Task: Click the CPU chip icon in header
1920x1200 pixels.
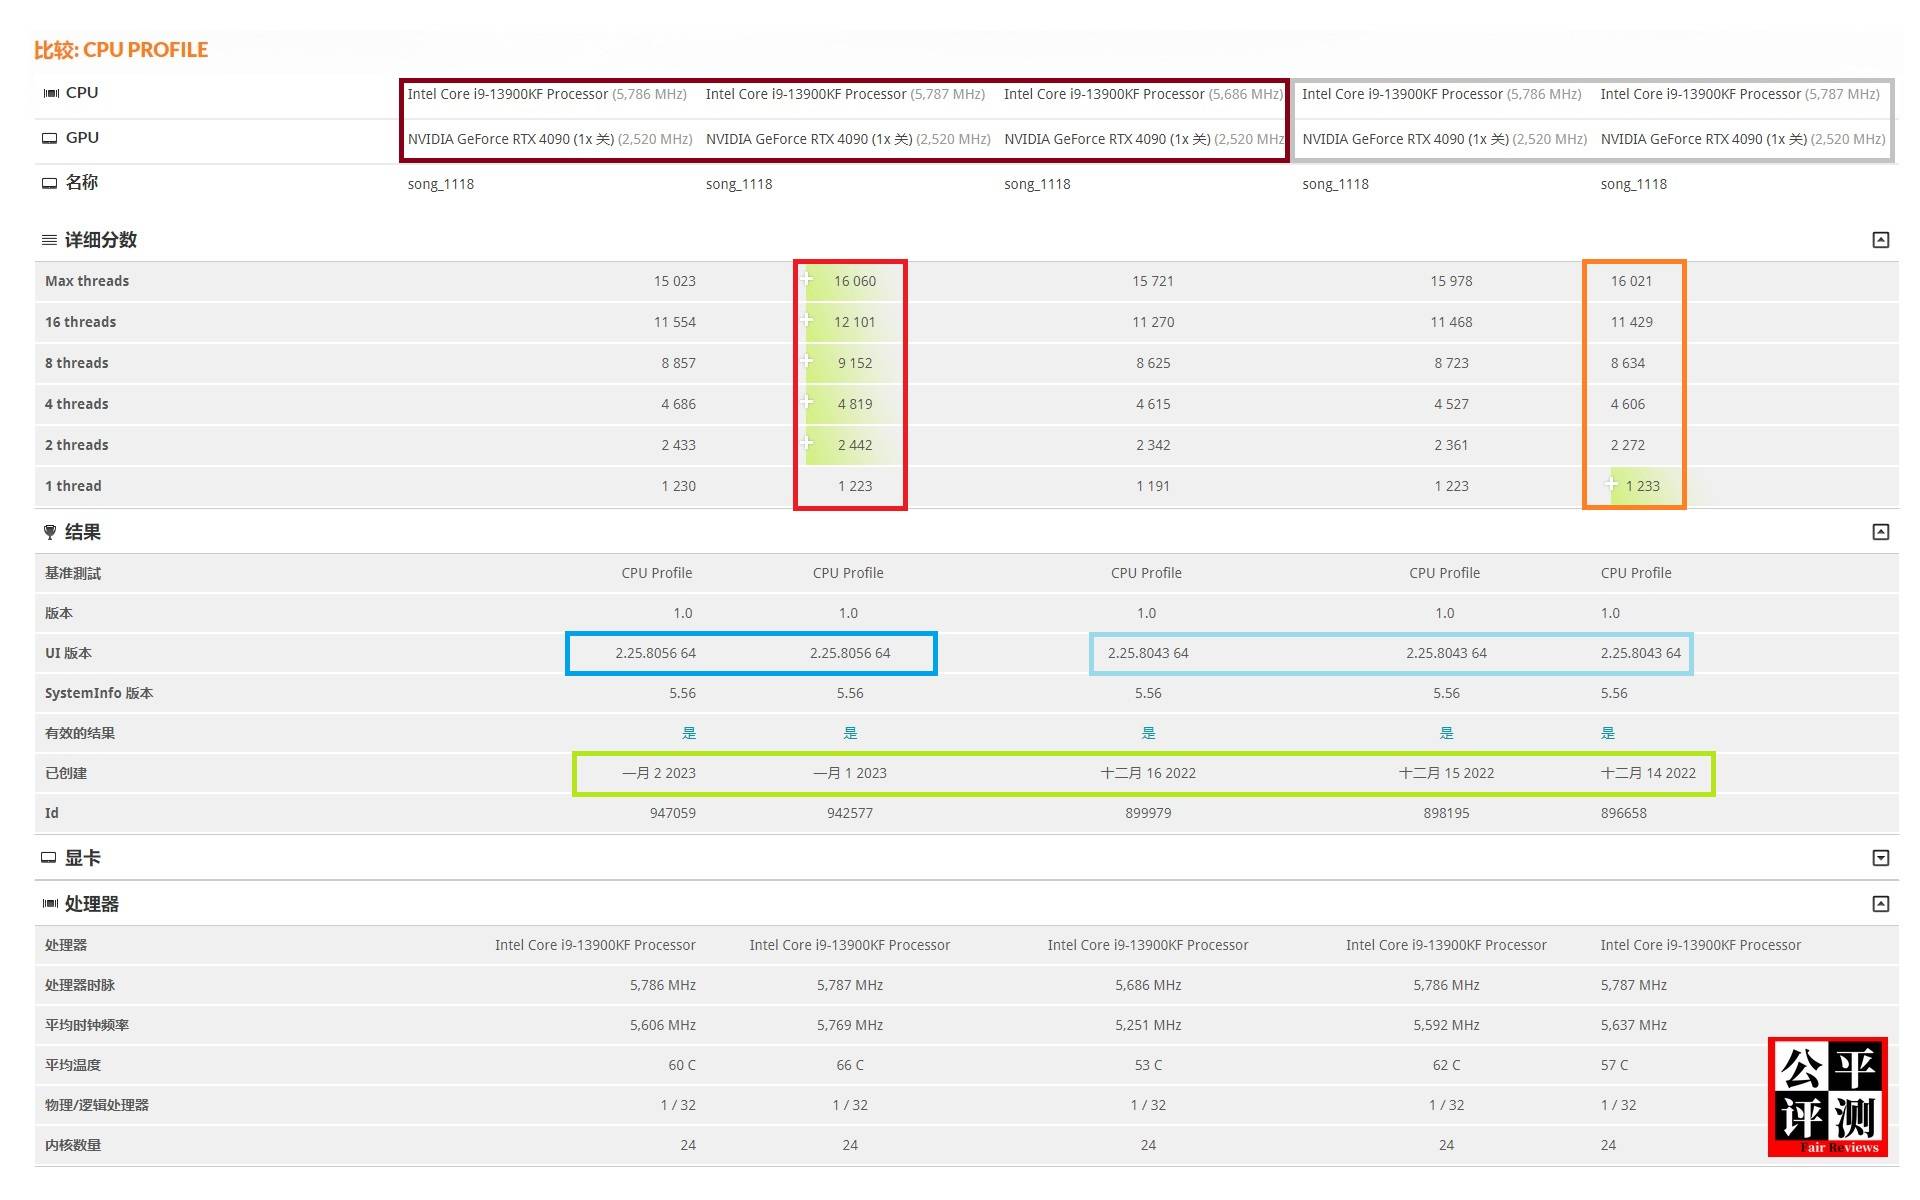Action: click(50, 93)
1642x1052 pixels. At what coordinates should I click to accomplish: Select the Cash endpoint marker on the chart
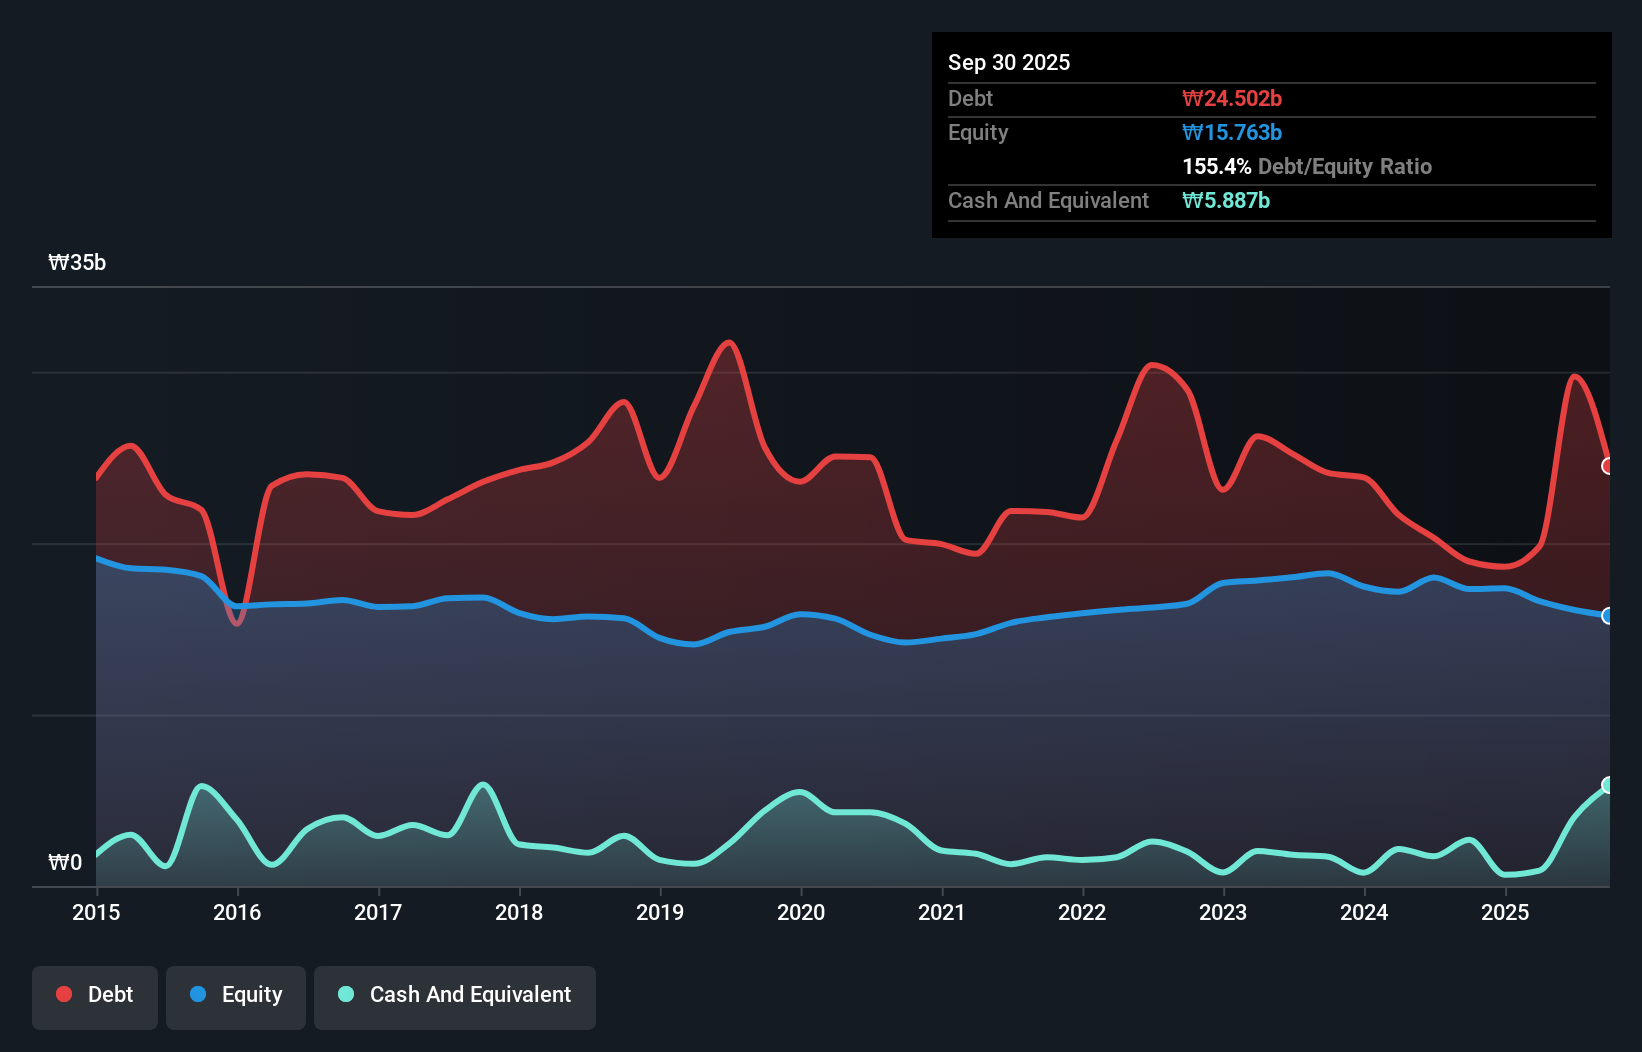pyautogui.click(x=1607, y=787)
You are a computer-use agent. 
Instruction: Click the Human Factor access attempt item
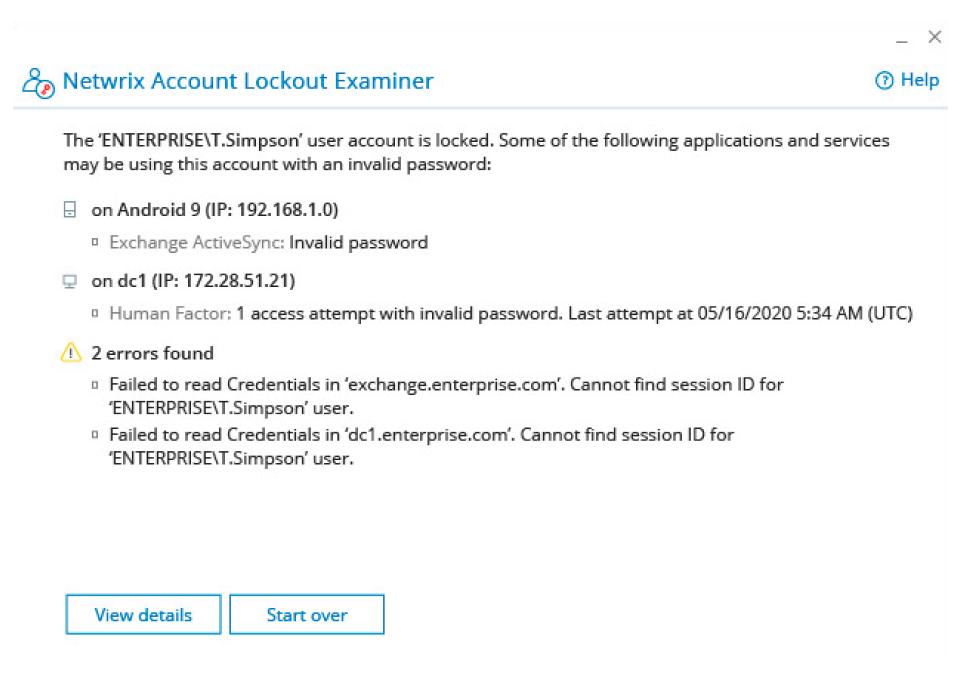click(x=511, y=314)
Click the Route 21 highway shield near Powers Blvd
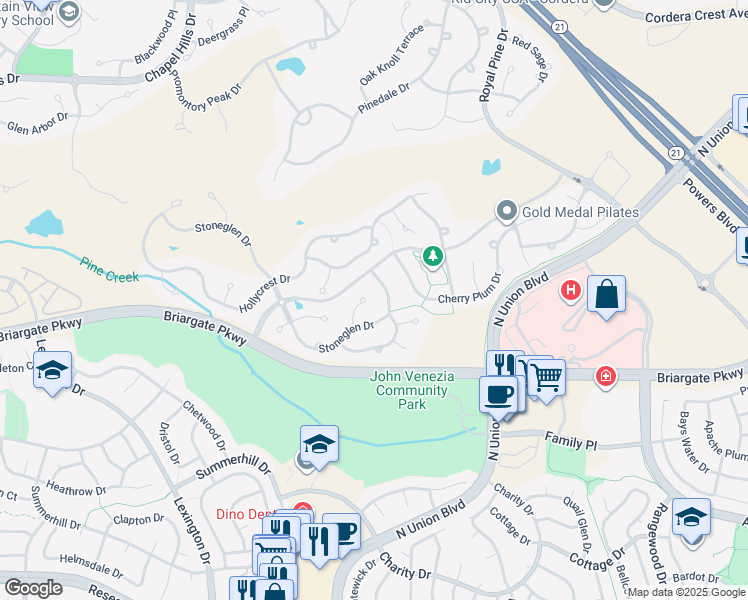The image size is (748, 600). coord(675,153)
++++++++++++++++++++
▶ _PROBLEM TO WORK ON_
Can you render the stretch of material from the line containing "You are a computer-use agent." through the end as a JSON list of strings, one string per line, with blank lines and the pictures left out?

▶ _THE ANSWER_
[
  "You are a computer-use agent. ",
  "Instruction: Click the Human Factor access attempt item",
  "click(x=511, y=314)",
  "Click the Route 21 highway shield near Powers Blvd",
  "The image size is (748, 600). coord(675,153)"
]